Source text:
┌──

We have no confidence that this is anything close to the final answer. A panel within the Fifth Circuit is currently evaluating the merits of the constitutional arguments raised by the plaintiffs in their challenge to the enforceability of the Corporate Transparency Act. Until it is completed, however, the court has determined that the injunction should remain in effect. The court’s review remains on an expedited schedule, meaning that the situation may change again (perhaps multiple times) in the next several days or weeks.
We will continue to monitor and provide updates as new information becomes available. If you have further questions about how the Corporate Transparency Act may affect your business, please contact Scott Calhoun. You can e-mail Scott by clicking here.
12-26-2024 HPSS NEWS ANNOUNCEMENT
Filing Deadline Under Corporate Transparency Act Extended
In light of the Fifth Circuit's decision on December 23 that overturned the nationwide injunction which the lower Federal Court had issued halting the requirement for existing small businesses to file Beneficial Ownership Reports under the Corporate Transparency Act, the filing deadline has been extended until January 13.

└──

[Element and text position data]
┌──

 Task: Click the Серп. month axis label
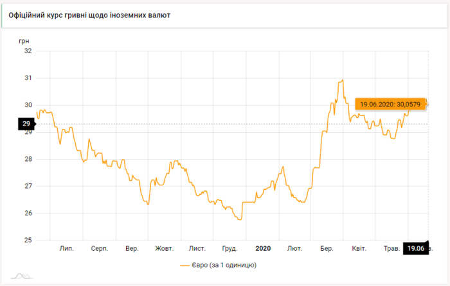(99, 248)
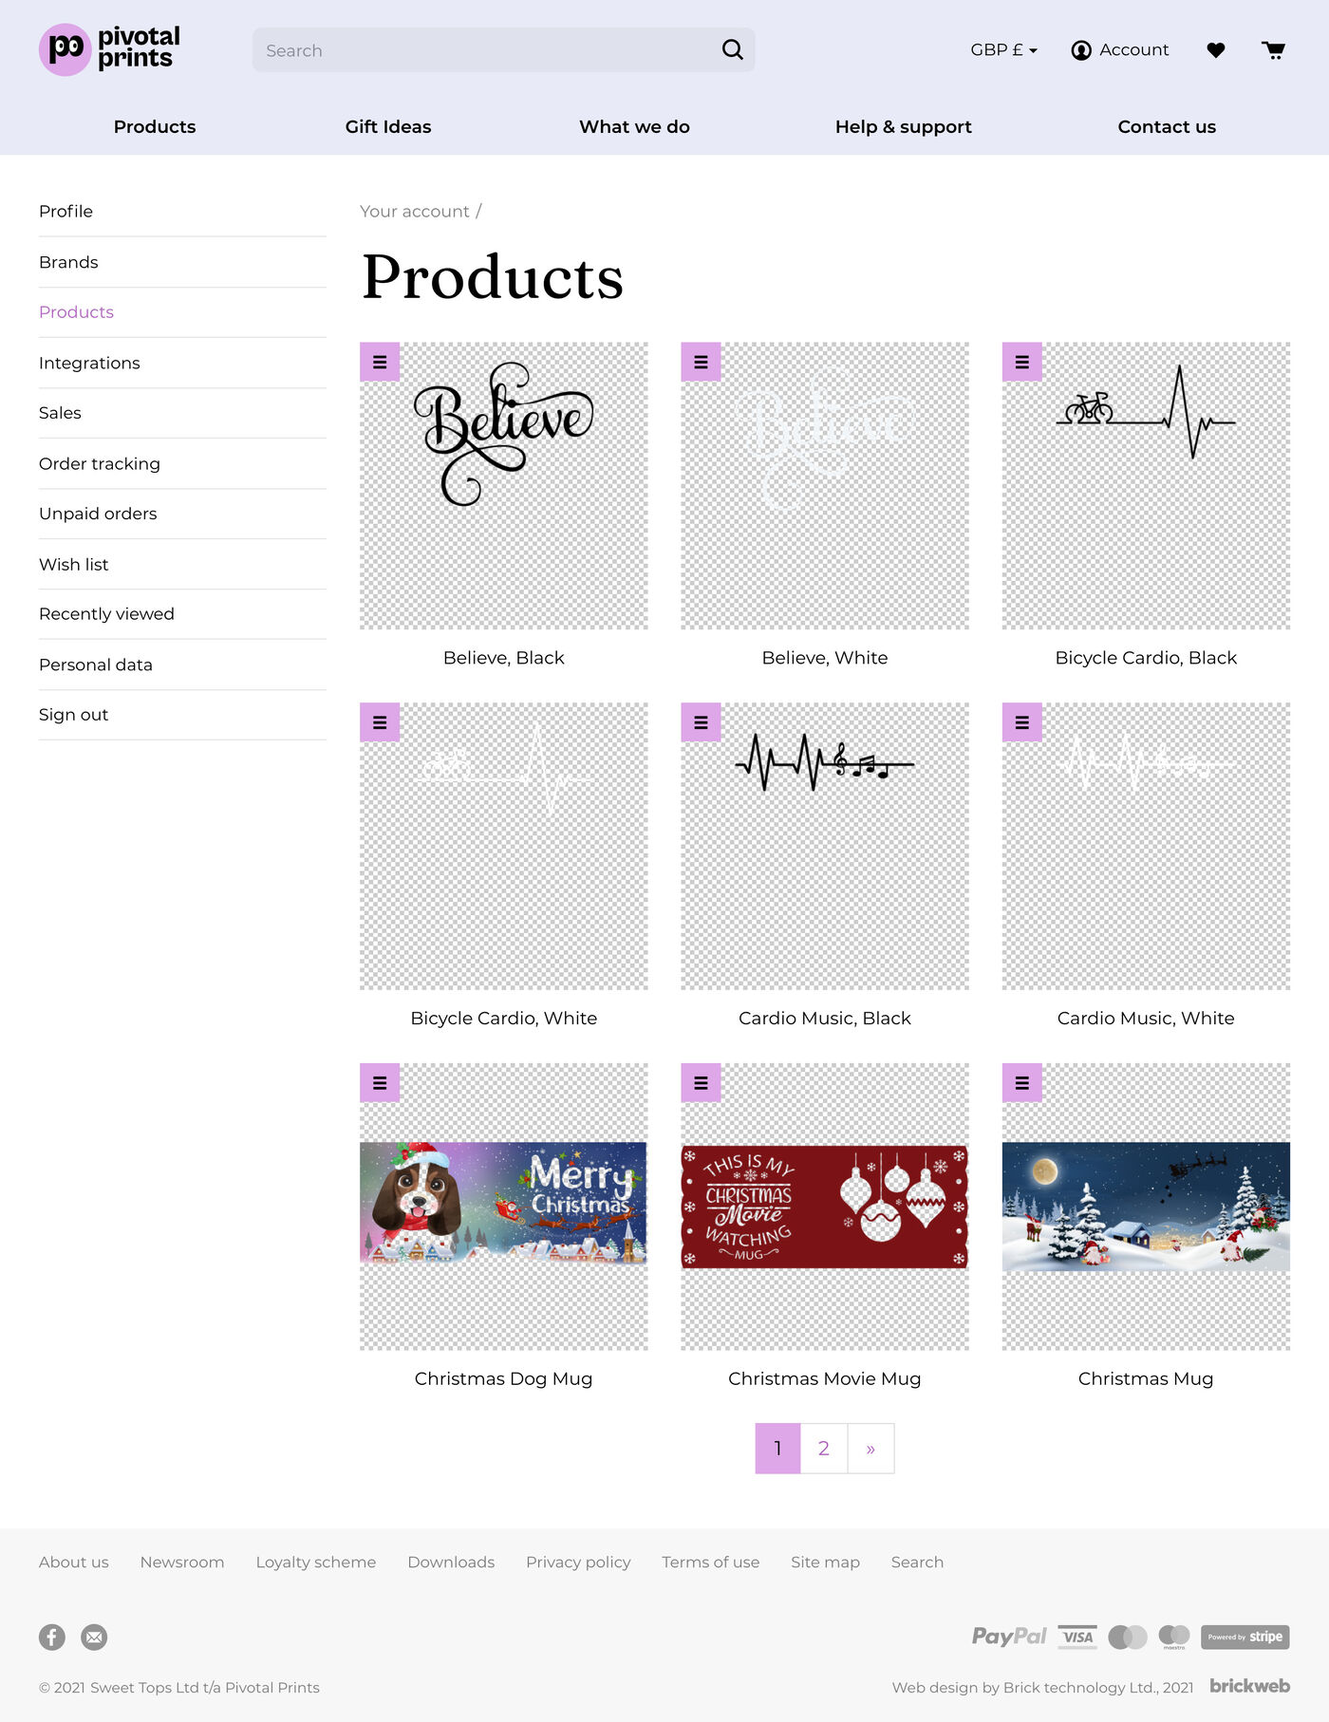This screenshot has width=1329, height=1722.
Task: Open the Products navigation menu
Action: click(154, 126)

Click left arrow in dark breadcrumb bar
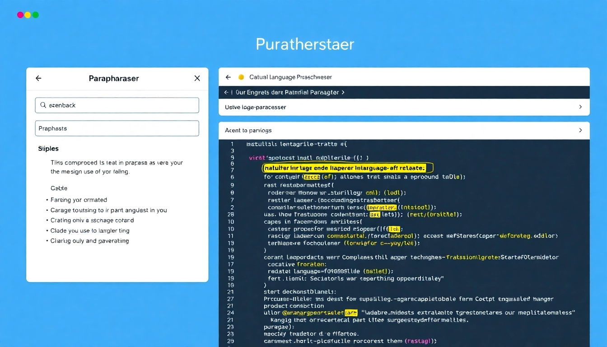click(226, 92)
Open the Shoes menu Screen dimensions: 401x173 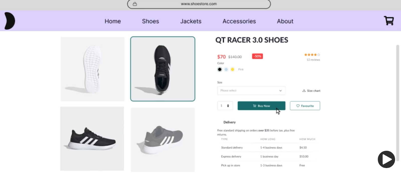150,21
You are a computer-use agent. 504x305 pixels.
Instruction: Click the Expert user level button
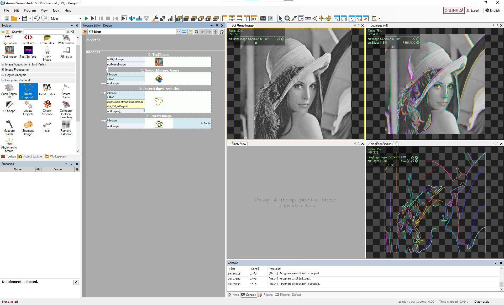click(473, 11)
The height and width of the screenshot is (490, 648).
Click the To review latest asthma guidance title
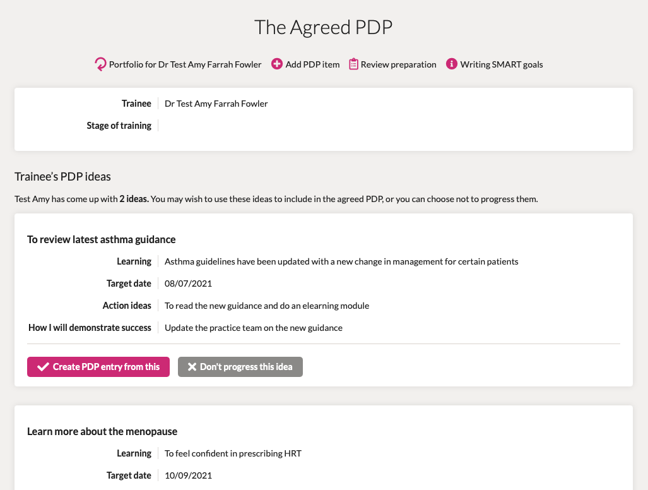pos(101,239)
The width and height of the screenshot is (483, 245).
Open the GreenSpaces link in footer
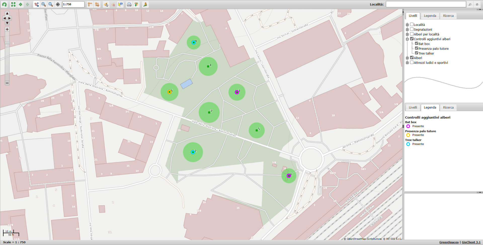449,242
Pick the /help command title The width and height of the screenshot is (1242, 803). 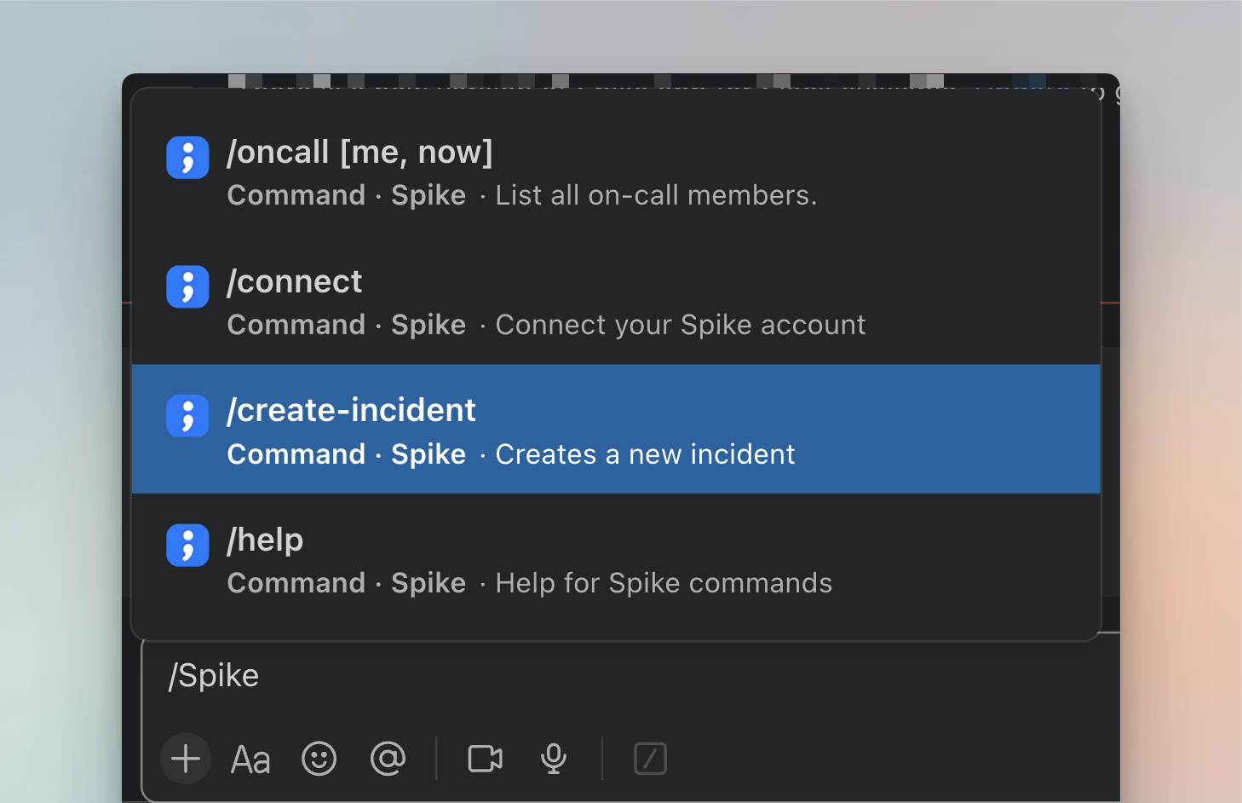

└──

Things to do:
A. List every date that appears in the text on the Corporate Transparency Act.
B. From the text on the Corporate Transparency Act, reproduce the passage from "12-26-2024 HPSS NEWS" up to and including "until January 13.".

Task results:
A.
12-26-2024
December 23
January 13

B.
12-26-2024 HPSS NEWS ANNOUNCEMENT
Filing Deadline Under Corporate Transparency Act Extended
In light of the Fifth Circuit's decision on December 23 that overturned the nationwide injunction which the lower Federal Court had issued halting the requirement for existing small businesses to file Beneficial Ownership Reports under the Corporate Transparency Act, the filing deadline has been extended until January 13.